Par ailleurs, il ne faut pas avoir peur de se faire confiance. Notre profession en est une très entrepreneuriale et, si l’on a du succès à se bâtir une réputation quelque part, il ne faut pas avoir peur de le faire ailleurs. Il faut évidemment, pour cela, avoir confiance, être curieux et rejeter le confort du statu quo. À l’inverse, si ce qui nous réconforte est l’impression d’avoir atteint quelque chose, il est probable qu’une carrière à l’international n’est pas ce qu’il nous faut!

Enfin, parler plusieurs langues et avoir une capacité d’adaptation nous permettant de s’imprégner du marché sont essentiels.

· Il lit actuellement… « Breakdown : The Inside Story of the Rise and Fall of Heenan Blaikie » (auteur : Norman Bacal)

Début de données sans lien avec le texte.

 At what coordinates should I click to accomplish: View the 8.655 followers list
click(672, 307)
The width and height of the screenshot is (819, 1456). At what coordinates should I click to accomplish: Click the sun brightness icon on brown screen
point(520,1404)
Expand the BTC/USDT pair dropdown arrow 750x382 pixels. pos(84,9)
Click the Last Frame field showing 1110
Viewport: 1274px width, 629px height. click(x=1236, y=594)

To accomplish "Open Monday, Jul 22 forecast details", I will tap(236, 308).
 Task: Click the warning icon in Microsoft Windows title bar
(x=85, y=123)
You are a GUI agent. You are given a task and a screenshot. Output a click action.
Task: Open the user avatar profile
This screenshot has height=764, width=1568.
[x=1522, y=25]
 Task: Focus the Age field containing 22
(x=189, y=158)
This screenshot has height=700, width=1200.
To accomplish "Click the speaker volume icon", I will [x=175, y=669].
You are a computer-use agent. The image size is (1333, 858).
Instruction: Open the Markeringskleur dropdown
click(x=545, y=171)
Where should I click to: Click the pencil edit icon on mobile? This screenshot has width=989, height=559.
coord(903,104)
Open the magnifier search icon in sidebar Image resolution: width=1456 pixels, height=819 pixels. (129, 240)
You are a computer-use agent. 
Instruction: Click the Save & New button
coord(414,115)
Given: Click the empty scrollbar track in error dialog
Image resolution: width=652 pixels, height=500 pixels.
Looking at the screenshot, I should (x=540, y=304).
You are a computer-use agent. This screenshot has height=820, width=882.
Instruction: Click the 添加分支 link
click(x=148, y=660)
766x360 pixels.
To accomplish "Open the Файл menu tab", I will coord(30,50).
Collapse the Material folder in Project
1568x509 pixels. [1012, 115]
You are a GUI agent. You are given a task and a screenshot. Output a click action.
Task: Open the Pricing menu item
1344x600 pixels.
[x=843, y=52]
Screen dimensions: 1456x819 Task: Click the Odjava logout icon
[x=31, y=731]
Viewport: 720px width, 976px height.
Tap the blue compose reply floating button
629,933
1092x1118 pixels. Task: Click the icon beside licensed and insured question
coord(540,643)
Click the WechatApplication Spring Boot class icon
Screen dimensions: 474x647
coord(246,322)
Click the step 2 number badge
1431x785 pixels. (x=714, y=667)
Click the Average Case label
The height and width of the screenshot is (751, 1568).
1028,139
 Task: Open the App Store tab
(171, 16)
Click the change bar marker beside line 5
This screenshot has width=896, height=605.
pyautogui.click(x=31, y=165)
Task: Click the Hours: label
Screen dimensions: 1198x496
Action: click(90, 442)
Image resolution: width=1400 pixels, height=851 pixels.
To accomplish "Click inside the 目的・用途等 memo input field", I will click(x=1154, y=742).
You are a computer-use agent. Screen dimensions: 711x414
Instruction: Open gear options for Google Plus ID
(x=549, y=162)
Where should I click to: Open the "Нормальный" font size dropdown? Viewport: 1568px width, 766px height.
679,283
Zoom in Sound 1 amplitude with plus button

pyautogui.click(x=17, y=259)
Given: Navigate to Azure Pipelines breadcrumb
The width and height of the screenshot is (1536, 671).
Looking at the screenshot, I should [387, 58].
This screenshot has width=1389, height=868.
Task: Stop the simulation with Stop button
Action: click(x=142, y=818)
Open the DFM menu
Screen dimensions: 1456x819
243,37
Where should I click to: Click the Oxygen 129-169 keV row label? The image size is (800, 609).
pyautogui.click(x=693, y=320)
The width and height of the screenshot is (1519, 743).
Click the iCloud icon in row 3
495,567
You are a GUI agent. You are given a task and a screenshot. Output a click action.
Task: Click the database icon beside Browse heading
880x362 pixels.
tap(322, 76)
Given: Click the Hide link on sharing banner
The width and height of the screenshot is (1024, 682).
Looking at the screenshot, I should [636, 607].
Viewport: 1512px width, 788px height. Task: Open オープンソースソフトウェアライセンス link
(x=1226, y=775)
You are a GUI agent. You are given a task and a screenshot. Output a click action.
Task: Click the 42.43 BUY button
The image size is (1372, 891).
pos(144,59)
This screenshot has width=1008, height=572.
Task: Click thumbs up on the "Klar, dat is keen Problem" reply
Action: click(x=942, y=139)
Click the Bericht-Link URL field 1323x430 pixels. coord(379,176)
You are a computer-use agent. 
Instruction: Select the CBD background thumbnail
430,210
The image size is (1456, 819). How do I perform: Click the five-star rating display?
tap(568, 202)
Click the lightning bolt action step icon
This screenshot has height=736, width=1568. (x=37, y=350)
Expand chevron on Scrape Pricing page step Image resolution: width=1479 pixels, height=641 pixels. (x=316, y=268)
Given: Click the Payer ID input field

· Le dernier bon film qu’il a vu : « Inside Out », un film animé qu’il a vu en compagnie de ses trois enfants (producteur : Jonas Rivera)

· Sa chanson fétiche : The Future (Leonard Cohen)

· Son péché mignon : Il est accro au popcorn!

· Il aime beaucoup manger au …Beroya, un restaurant de Laval ouvert par des réfugiés syriens

· Il aime toujours… retourner à Londres et Dubaï, et aimerait connaître l’Amérique du Sud davantage, dont l’Argentine.

· S’il n’était pas avocat, il serait…probablement entrepreneur ou journaliste!

Me Karl Tabbakh est associé directeur régional de McCarthy Tétrault pour le Québec. Il possède une expérience unique sur le plan des investissements et des affaires, s’appuyant sur plus de 20 années d’expérience dans la structuration, la négociation, l’exécution et la conclusion de transactions commerciales d’envergure au Québec et ailleurs dans le monde. En 2012, il a cofondé une société à capital de risque et de capital d’investissement privé à Dubaï, aux Émirats arabes unis. Il avait auparavant été associé du plus grand cabinet d’avocats du monde, auquel il s’était joint en 2008 pour démarrer le bureau d’Abu Dhabi et y diriger le groupe de droit des affaires. Me Tabbakh a passé en tout sept années au Moyen-Orient. Auparavant, il était associé chez McCarthy Tétrault, où il a fait ses débuts en 1995 et a réintégré le cabinet à son retour au Canada en 2016.

Me Tabbakh a obtenu un baccalauréat en droit de la Osgoode Hall Law School de Toronto en 1997 après avoir obtenu un baccalauréat en droit civil de l’Université de Montréal en 1996. Il est également titulaire d’un baccalauréat en commerce de l’Université Laval à Québec. Il a été admis au Barreau du Québec en 1998 et au Barreau d’Angleterre et du Pays de Galles en 2002.